I had an interview for a minimum wage job last week, which I didn't get. I suspect nerves and a pretty much overwhelming in-person reticence is my undoing. While Valium might make me more outgoing, I don't think it's the answer here. I am simply a miserable sales person, of myself more than just about anything.
In a way it's good that I didn't get that job. It's in a good location, commute-wise -- between here and where I'd like to live -- but it would take up prime money earning hours.
I'm applying to other jobs. I'm rewriting my (less than inspiring) resume. I'm filling out applications and asking people I know (when I can convince myself it's not pushy) if they know of any opportunities.
And I'm keeping in mind that I don't want to live out here forever. I want to be closer in, eventually in the "downtown" area itself, when I move out of my current place (sometime between now and when my lease runs out).

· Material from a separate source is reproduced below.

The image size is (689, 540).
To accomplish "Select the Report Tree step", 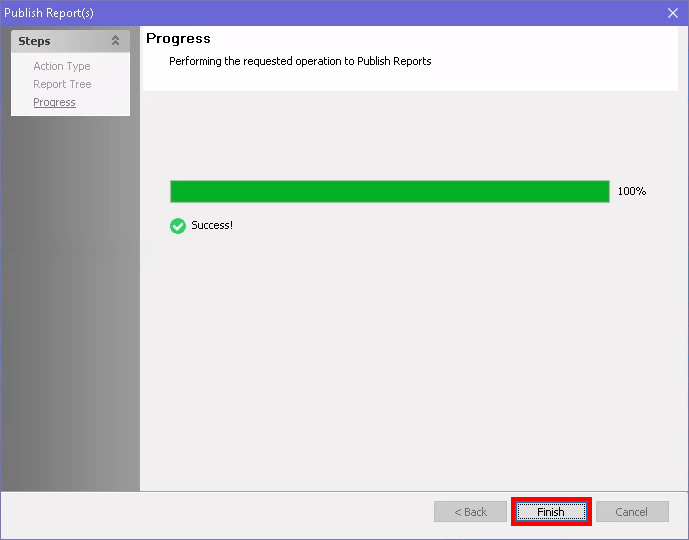I will pos(62,84).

So I'm not looking any farther out of town than I already am because gas is expensive, repairs go up with commute distance, and I don't think this car will last long putting 50 miles or more on it every day.
Well, and I have better things to do with all that time and money. Like paying off bills, creating (cheap) interesting things with words or visual art, or chasing (cheaper) dreams.

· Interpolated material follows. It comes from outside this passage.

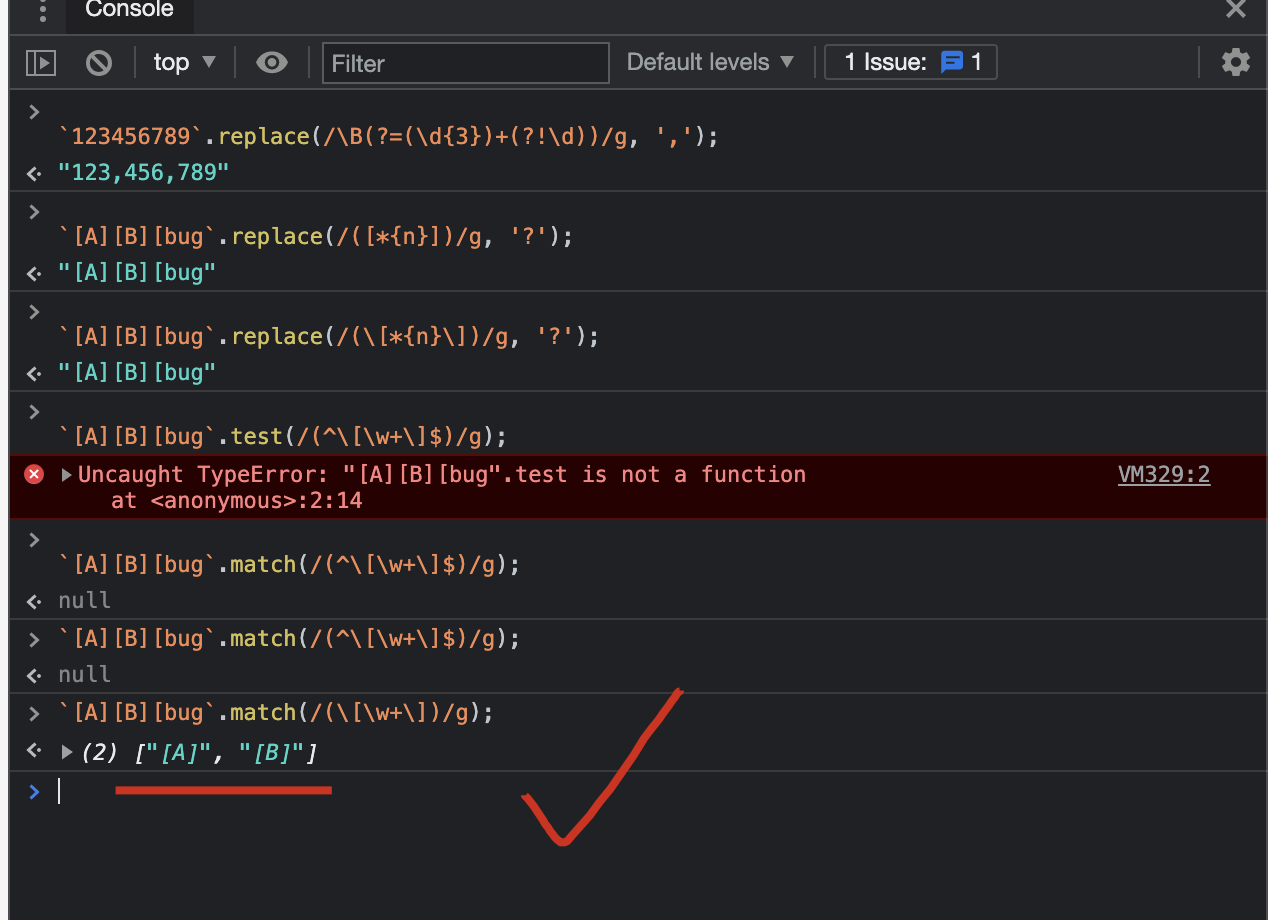Click inside the Filter input box

[465, 62]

So ideally I find something that has the shortest possible reverse commute from where I want to live, and nothing too horrible from where I live now. Which would probably be at the airport, or somewhere around there -- halfway between where I live now and where I want to live. Alternately, I can set myself up for a terrible commute now, and an amazingly short commute later.
The city I'm in now, also, is hiring for a career-type position. It's super competitive to get, high stress, "high" pay work- starting around $13/hr. But it's close enough to where I live that I could bike there, saving gas, and it would be a (somewhat long) reverse commute when I move to a more desirable area.

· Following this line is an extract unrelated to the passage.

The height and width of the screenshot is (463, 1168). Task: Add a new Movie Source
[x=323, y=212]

Really though? If I were offered a job that covered my bills (all of them) with 5-10% wiggle room and no need for overtime or a second job? I'd probably walk barefoot on hot coals everyday while dragging my car uphill, through snow, in wet cotton long underwear to get to it. For a while at least.
Site note- I haven't updated my progress (reverse progress?) yet. I know I said I would, the lack of delivery annoys me. I have code for new, much less tacky progress bars (like the ones you've probably seen on everyone else's blog) I just haven't placed it yet. It's easier to read, look at, update, and live with. I just have to put it in. I will let you know that the little tiny $1k E-fund is gone.